FIG. 21A is a plan view consistent with an axial radiographic
image. FIG. 21B is a side view consistent with a lateral
radiographic image. FIG. 21C is a posterior view consistent with a
posterior to anterior radiographic image.
[0067] Each implant depicted in FIGS. 21A-25C will be represented
by a superior rim 20, an inferior rim 22, posterior supports 40,
46, anterior supports 44, 42, and lateral supports 25, 26 where
appropriate. Each of the supports is represented here as a
cylindrical component. However, each may be of any desired
configuration, such as but not limited to, rectangular, square,
circular, oval, polygonal, or variable in cross-section along its
length. Less radiographic or radiolucent members such as the
central strut 410, first segment 610, second segment 611 and the
tubular member 612, as have been disclosed above, are not shown in
FIGS. 21A-25C, but any size or configuration of such members is
contemplated for each of the implants represented. Although
angulation for lordotic and kyphotic correction is not illustrated
in FIGS. 21A-25C, such angulation is contemplated for each
embodiment.
[0068] FIGS. 21A-23C and 25A-25C will further illustrate
relationships between relative alignments among two or more of the
supports, as viewed radiographically from at least one of the
anterior, posterior, and lateral sides, and rotational position of
the implant about a vertical axis. A vertical axis for the purpose
of this orientation is considered vertical as viewed in the
posterior views illustrated.
[0069] FIGS. 21A-21C illustrate supports 40, 46 in the posterior
half of the implant that are configured to block radiographic
visualization of supports 42, 44 in the anterior half of the
implant when the implant is radiographically viewed from a
posterior side of the implant.
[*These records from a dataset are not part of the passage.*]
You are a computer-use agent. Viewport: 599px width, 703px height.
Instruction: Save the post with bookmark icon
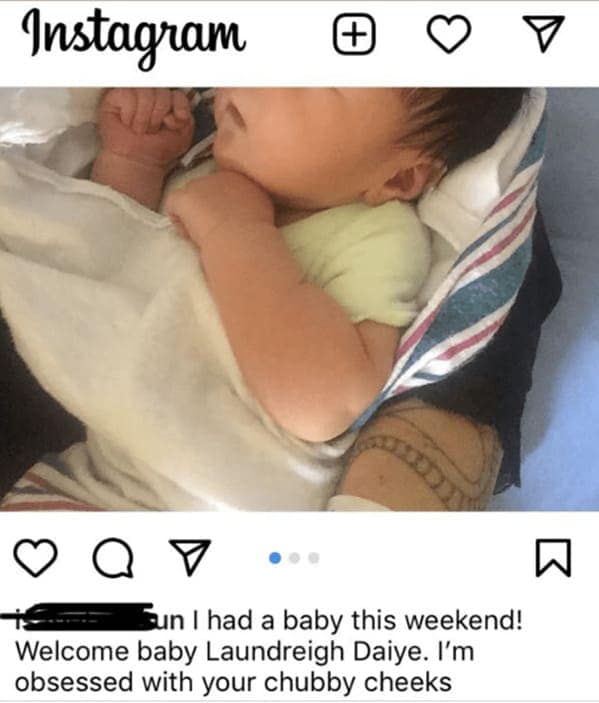554,558
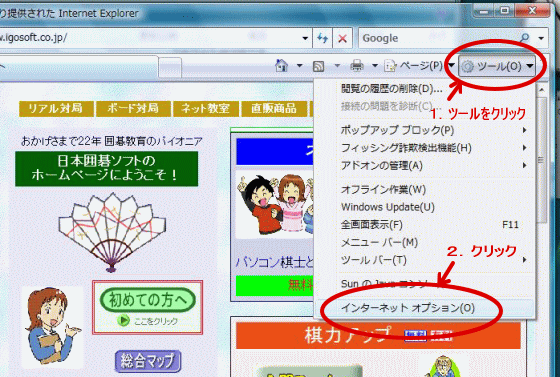Go to the リアル対局 navigation tab
560x377 pixels.
[56, 109]
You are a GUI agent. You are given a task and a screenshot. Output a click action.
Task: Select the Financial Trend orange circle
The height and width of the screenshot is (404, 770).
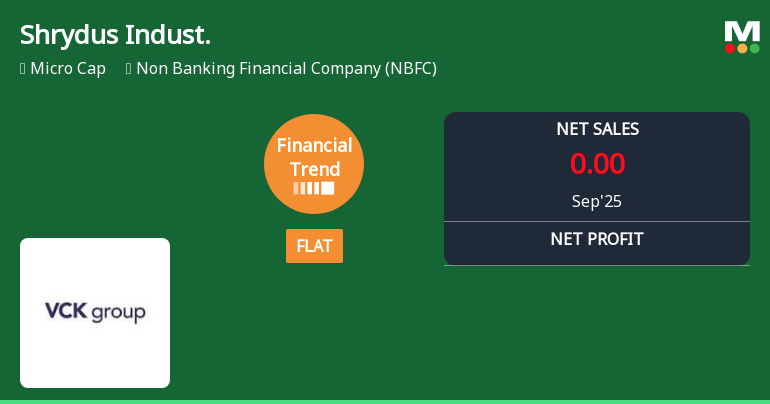(314, 164)
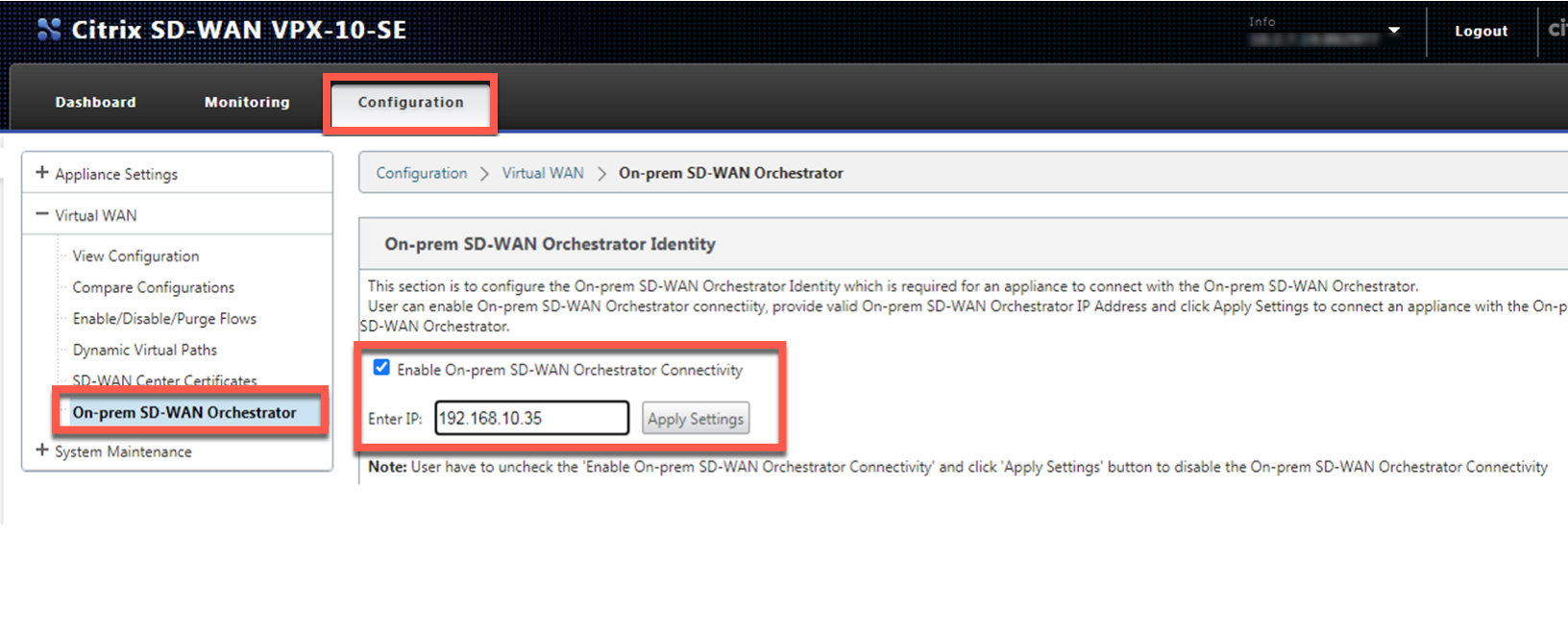Switch to the Monitoring tab
The image size is (1568, 634).
click(x=247, y=102)
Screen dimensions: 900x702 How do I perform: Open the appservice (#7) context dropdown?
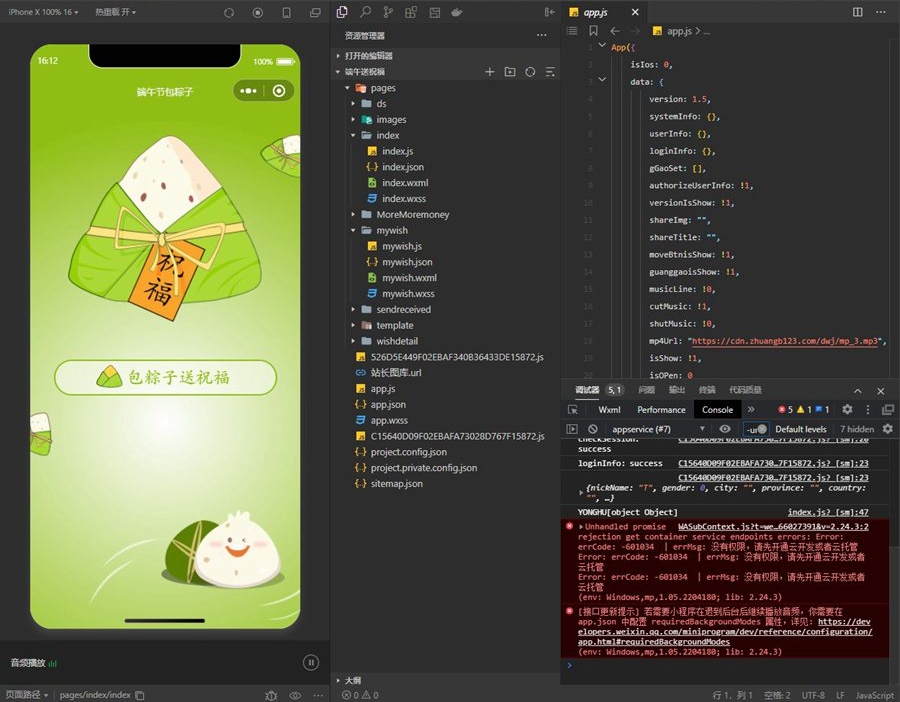tap(659, 429)
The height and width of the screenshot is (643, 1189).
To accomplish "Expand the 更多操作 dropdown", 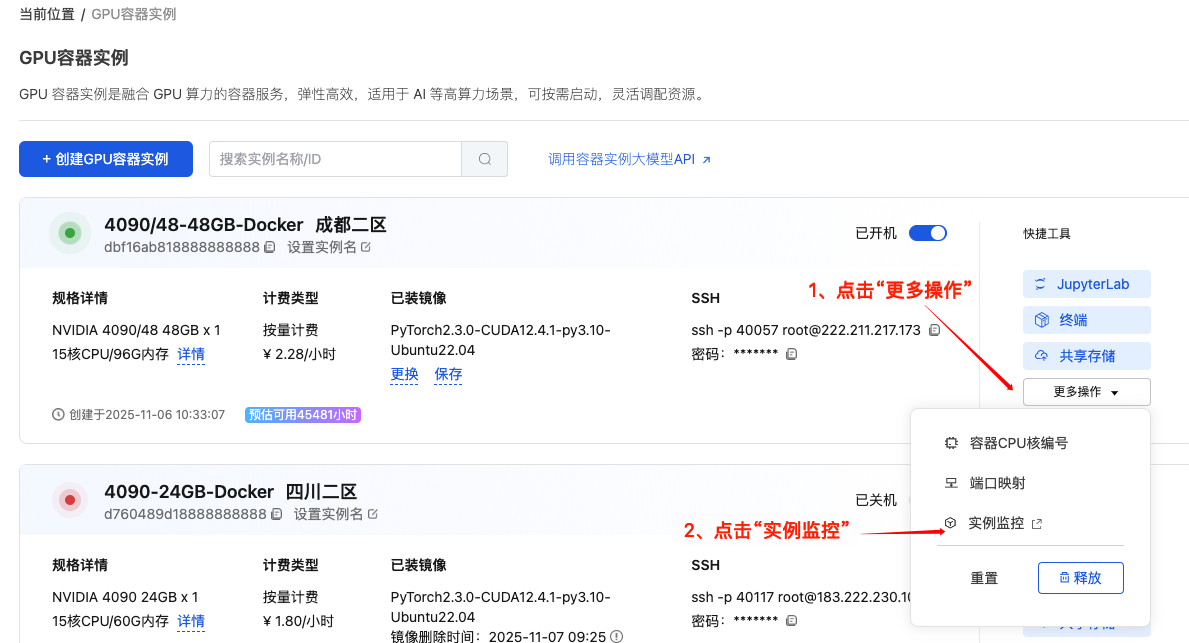I will point(1086,392).
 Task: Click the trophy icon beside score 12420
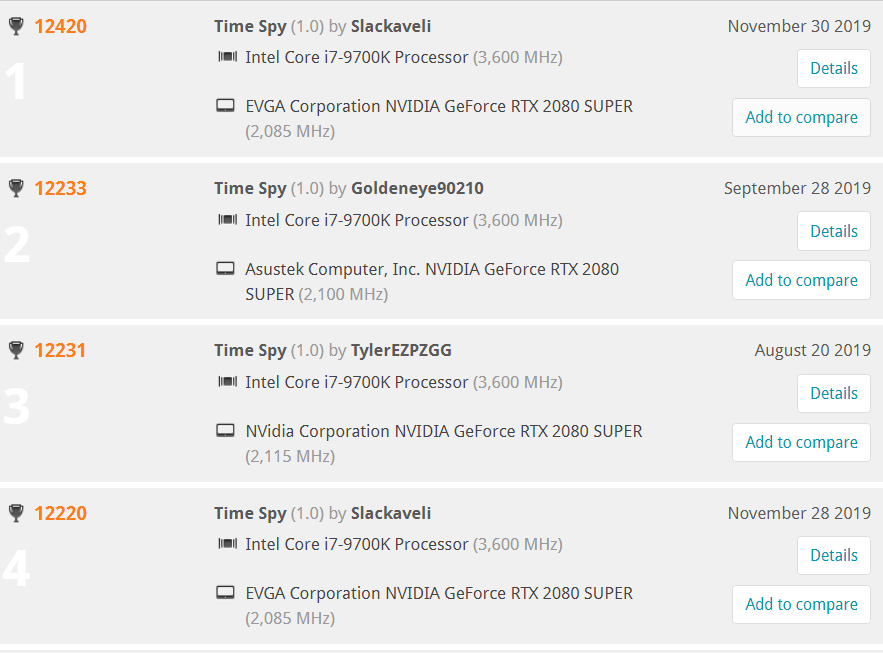coord(16,26)
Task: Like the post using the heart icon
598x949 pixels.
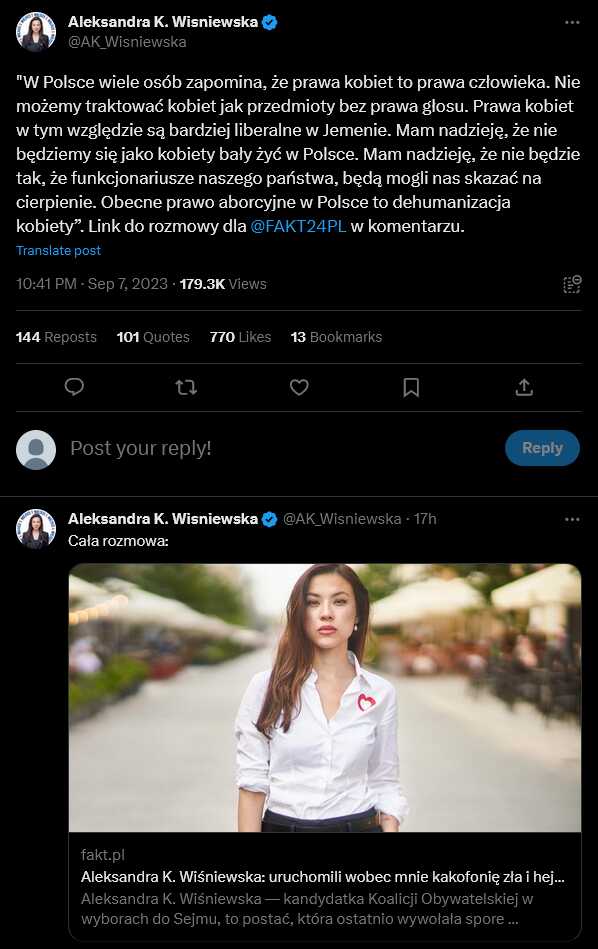Action: point(299,387)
FIGS. 21A-21C also illustrate a
support 40 in the posterior half of the implant configured to block
radiographic visualization of a support 46 on the contralateral
side of the implant when the implant is radiographically viewed
from a lateral side of the implant; and a support 42 in the
anterior half of the implant are configured to block radiographic
visualization of a support 44 on the contralateral side of the
implant when the implant is radiographically viewed from a lateral
side of the implant.
[0070] FIGS. 22A-22C show a support 25 in the posterior half of the
implant configured to block radiographic visualization of a support
26 on the contralateral side of the implant when the implant is
radiographically viewed from a lateral side of the implant. As used
herein, the posterior half will include a centerline between the
anterior and posterior halves. As shown in FIG. 22C, when the
implant is viewed radiographically from a posterior side, the
lateral space between supports 25, 26 indicates the rotational
position of the implant. Additionally, the alignment of the
supports 25, 26 with ends of the superior rim 20 when viewed from a
posterior side indicates rotational position of the implant.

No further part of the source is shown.